Click-target entries
= = = =

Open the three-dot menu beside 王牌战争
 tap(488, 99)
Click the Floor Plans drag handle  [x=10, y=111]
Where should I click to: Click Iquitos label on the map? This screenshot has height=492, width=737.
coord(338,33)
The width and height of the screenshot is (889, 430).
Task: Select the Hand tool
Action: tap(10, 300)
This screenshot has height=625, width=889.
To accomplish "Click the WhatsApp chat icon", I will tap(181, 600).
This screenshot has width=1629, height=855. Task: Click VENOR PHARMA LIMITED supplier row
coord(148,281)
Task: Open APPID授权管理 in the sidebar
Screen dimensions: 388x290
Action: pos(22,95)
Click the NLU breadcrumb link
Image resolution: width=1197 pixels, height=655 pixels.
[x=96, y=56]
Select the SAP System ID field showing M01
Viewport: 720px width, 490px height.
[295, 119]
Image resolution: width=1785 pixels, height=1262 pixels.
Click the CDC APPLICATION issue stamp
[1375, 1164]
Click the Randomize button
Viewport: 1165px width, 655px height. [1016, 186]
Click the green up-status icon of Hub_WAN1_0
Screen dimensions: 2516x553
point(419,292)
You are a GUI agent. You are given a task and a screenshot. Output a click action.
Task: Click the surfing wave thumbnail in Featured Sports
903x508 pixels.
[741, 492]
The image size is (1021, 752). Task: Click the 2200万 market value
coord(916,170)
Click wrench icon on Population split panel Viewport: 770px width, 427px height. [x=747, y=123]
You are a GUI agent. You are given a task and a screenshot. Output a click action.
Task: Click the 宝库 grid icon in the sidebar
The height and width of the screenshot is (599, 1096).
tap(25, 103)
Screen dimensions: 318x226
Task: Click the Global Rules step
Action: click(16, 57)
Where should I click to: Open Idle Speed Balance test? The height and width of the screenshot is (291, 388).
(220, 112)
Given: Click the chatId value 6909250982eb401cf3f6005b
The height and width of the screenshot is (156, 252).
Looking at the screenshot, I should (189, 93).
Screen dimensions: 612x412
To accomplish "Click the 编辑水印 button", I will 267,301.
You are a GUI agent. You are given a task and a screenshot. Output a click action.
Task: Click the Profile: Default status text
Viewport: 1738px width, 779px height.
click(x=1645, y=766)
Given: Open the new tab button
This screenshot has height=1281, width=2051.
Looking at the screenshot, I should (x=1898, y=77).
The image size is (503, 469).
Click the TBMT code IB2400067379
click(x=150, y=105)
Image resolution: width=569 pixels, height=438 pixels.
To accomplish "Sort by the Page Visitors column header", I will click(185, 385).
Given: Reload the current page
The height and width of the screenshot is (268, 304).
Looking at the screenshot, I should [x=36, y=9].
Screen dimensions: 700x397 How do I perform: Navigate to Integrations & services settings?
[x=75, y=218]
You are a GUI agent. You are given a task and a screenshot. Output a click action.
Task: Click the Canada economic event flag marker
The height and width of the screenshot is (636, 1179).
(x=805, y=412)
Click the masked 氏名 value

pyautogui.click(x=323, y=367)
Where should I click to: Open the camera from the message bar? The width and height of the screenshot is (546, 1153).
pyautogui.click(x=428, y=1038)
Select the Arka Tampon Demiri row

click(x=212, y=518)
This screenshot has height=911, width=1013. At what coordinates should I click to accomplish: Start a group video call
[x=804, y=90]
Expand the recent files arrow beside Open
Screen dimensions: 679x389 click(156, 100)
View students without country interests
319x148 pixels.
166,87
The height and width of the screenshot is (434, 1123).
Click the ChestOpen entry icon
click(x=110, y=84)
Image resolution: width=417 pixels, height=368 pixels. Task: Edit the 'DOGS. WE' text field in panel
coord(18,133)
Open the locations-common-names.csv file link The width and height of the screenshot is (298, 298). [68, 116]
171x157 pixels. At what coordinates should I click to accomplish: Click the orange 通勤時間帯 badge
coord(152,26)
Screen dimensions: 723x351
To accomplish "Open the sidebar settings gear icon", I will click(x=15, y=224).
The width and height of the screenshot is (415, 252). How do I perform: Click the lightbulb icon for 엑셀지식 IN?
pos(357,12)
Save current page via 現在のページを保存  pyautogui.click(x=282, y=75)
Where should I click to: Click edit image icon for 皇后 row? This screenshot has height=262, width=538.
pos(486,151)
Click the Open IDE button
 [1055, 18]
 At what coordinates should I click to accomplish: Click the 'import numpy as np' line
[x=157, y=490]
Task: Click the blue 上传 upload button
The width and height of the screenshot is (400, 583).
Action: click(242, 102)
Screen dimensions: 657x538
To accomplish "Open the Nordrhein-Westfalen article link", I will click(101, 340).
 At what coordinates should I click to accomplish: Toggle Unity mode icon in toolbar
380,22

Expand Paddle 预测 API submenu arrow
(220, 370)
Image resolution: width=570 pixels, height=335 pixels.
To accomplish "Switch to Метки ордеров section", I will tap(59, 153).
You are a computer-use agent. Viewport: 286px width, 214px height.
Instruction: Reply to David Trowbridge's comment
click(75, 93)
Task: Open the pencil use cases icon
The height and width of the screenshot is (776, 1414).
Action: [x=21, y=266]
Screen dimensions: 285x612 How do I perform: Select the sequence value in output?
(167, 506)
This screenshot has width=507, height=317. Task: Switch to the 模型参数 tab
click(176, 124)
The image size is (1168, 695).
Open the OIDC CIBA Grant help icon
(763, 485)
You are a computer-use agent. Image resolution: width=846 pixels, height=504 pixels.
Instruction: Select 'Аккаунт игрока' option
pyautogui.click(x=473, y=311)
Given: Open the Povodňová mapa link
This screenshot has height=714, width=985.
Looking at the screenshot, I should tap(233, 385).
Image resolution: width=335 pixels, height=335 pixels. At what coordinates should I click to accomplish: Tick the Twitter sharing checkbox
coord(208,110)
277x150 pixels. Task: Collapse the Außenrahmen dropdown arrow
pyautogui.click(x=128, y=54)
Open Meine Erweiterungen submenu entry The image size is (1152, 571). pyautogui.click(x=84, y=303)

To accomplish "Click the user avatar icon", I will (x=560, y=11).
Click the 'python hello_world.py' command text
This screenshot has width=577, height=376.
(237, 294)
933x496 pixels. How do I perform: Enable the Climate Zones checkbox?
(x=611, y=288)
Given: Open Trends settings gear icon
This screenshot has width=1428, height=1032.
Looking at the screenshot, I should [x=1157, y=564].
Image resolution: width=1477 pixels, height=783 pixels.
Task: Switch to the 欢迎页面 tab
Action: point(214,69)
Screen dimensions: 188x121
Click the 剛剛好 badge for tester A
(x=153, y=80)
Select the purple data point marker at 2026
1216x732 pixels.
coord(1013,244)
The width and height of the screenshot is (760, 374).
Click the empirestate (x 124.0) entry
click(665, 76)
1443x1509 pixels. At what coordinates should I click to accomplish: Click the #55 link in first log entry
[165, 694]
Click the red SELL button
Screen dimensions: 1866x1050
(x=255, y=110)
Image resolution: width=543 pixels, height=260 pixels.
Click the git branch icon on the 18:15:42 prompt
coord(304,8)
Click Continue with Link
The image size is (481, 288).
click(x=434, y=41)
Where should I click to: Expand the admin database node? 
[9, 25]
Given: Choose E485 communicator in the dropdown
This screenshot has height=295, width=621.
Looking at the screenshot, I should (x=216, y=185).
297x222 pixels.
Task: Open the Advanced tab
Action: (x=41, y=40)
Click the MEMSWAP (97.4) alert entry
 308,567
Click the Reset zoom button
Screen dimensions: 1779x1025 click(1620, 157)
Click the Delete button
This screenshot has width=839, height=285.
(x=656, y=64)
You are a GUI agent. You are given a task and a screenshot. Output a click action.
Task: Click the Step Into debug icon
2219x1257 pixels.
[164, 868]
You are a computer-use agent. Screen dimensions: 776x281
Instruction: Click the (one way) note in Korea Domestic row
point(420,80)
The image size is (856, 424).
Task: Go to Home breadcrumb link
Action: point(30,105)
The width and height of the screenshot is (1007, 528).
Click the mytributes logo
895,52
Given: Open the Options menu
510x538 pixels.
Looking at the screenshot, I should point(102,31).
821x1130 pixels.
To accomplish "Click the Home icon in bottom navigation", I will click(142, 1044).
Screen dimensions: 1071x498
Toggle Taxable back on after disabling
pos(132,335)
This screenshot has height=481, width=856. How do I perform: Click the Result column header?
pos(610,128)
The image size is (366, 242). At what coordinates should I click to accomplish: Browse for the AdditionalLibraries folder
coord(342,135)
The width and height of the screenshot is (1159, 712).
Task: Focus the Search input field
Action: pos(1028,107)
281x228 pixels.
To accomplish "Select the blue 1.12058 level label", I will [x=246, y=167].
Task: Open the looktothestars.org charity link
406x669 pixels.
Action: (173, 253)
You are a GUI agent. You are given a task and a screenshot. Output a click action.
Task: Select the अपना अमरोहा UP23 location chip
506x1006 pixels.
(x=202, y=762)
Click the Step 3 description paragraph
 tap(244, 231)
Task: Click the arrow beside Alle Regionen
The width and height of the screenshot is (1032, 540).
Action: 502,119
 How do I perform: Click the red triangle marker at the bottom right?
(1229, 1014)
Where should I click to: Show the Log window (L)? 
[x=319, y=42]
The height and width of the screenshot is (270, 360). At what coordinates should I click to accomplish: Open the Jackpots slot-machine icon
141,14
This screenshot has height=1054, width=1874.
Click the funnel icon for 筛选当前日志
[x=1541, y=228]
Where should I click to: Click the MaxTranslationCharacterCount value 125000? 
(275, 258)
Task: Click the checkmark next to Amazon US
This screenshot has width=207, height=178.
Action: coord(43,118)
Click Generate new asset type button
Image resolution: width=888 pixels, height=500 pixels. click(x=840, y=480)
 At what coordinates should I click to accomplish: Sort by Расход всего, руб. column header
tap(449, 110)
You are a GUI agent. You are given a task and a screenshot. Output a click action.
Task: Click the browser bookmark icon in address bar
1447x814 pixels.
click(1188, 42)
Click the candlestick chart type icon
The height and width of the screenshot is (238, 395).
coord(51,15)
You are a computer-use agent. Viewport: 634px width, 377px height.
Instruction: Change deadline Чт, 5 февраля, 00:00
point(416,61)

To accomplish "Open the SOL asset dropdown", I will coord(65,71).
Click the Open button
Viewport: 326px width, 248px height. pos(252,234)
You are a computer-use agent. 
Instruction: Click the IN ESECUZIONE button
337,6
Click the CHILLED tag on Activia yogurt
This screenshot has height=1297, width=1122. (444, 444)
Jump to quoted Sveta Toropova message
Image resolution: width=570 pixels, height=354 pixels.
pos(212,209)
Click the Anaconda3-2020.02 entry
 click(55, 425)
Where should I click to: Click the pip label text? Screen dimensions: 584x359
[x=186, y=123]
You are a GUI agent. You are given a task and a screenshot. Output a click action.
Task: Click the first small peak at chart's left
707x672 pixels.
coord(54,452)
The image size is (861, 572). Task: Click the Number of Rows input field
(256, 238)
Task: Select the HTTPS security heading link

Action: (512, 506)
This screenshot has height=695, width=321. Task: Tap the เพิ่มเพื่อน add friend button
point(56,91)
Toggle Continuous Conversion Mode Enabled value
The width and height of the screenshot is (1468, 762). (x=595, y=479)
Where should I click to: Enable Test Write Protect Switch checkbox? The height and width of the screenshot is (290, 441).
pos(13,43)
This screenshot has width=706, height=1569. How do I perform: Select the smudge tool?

= = = =

■ **EXERCISE**: Copy out verbatim the entries from the line containing "I will coord(65,71)." through the end of the entries, including both of those lines.

■ **OUTPUT FOR THIS EXERCISE**:
To accomplish "Open the SOL asset dropdown", I will coord(65,71).
Click the Open button
Viewport: 326px width, 248px height. pos(252,234)
You are a computer-use agent. 
Instruction: Click the IN ESECUZIONE button
337,6
Click the CHILLED tag on Activia yogurt
This screenshot has height=1297, width=1122. (444, 444)
Jump to quoted Sveta Toropova message
Image resolution: width=570 pixels, height=354 pixels.
pos(212,209)
Click the Anaconda3-2020.02 entry
 click(55, 425)
Where should I click to: Click the pip label text? Screen dimensions: 584x359
[x=186, y=123]
You are a GUI agent. You are given a task and a screenshot. Output a click action.
Task: Click the first small peak at chart's left
707x672 pixels.
coord(54,452)
The image size is (861, 572). Task: Click the Number of Rows input field
(256, 238)
Task: Select the HTTPS security heading link

Action: (512, 506)
This screenshot has height=695, width=321. Task: Tap the เพิ่มเพื่อน add friend button
point(56,91)
Toggle Continuous Conversion Mode Enabled value
The width and height of the screenshot is (1468, 762). (x=595, y=479)
Where should I click to: Enable Test Write Protect Switch checkbox? The height and width of the screenshot is (290, 441).
pos(13,43)
This screenshot has width=706, height=1569. How do I perform: Select the smudge tool?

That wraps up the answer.